Speak with Maximilian Schaefer about his practicum on January 31st from 3:45-4:15pm via this .

Video Presentation

View Maximilian Schaefer's poster presentation in this video recording: 

Abstract

Background: The Covid-19 pandemic has affected people’s lives all over the world. This includes influencing medical services and care. HIV/AIDS remains a relevant epidemic, especially in high-risk populations. Reducing HIV transmission is an important step on the road to HIV/AIDS elimination. Social distancing rules during the Covid-19 pandemic led to decreased pre-exposure prophylaxis (PrEP) use and decreased casual sexual activities during lockdown periods, however this was not reduced to zero. This project aimed to report on the uptake of PrEP during the Covid-19 pandemic and describe characteristics of the individuals who solicited for PrEP, who started PrEP, and how patients’ profiles differed between dosing strategies. 

Methods & Analyses: Clinique L’Actuel, a large sexual health clinic in Montreal, Canada, hosts a prospective dynamic cohort of 3,000 persons who use PrEP. This cohort was initiated in 2013. Data collection is integrated into the PrEP care provided at L’Actuel and done through questionnaires (partially self-administered by patients and partially completed by medical staff). Data were collected between March 2020 and June 2021. Three descriptive analyses of the data were conducted: one overall profile of participants in the cohort, and two analyses with regards to two sets of specific outcomes, namely of patients soliciting PrEP, (1) whether they initiated PrEP, and (2) what dosing strategy was chosen. 

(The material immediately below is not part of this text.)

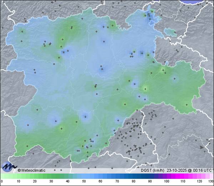This screenshot has height=186, width=214.
Task: Pick the 30 label on the color scale
Action: pyautogui.click(x=51, y=182)
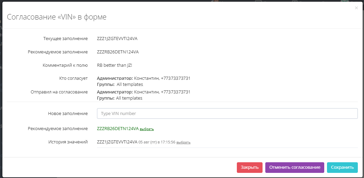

Results & Discussion: Out of 201 patients included in the PrEP initiation analysis, 65.2% (n = 131) started PrEP. Both outcome groups were similar in age, and sexual identity. 259 of patients were included in the dosing strategy analysis, of which 74% were prescribed daily PrEP (n = 192), and 25% on-demand (n = 67), and 1% refused (n = 2). Patients with on-demand strategy were slightly older (median 36 years vs. 34 years for daily PrEP). Based on these analyses, lifetime history of sexually transmitted infections (STIs), sexual behaviour and drug use during sex in the 12 months prior to initial PrEP appointment appeared to influence both actual PrEP uptake, and dosing strategy. Health care professionals may want to consider patients’ backgrounds regarding these factors when evaluating and supporting patients interested in PrEP as a prevention strategy. Further research is needed.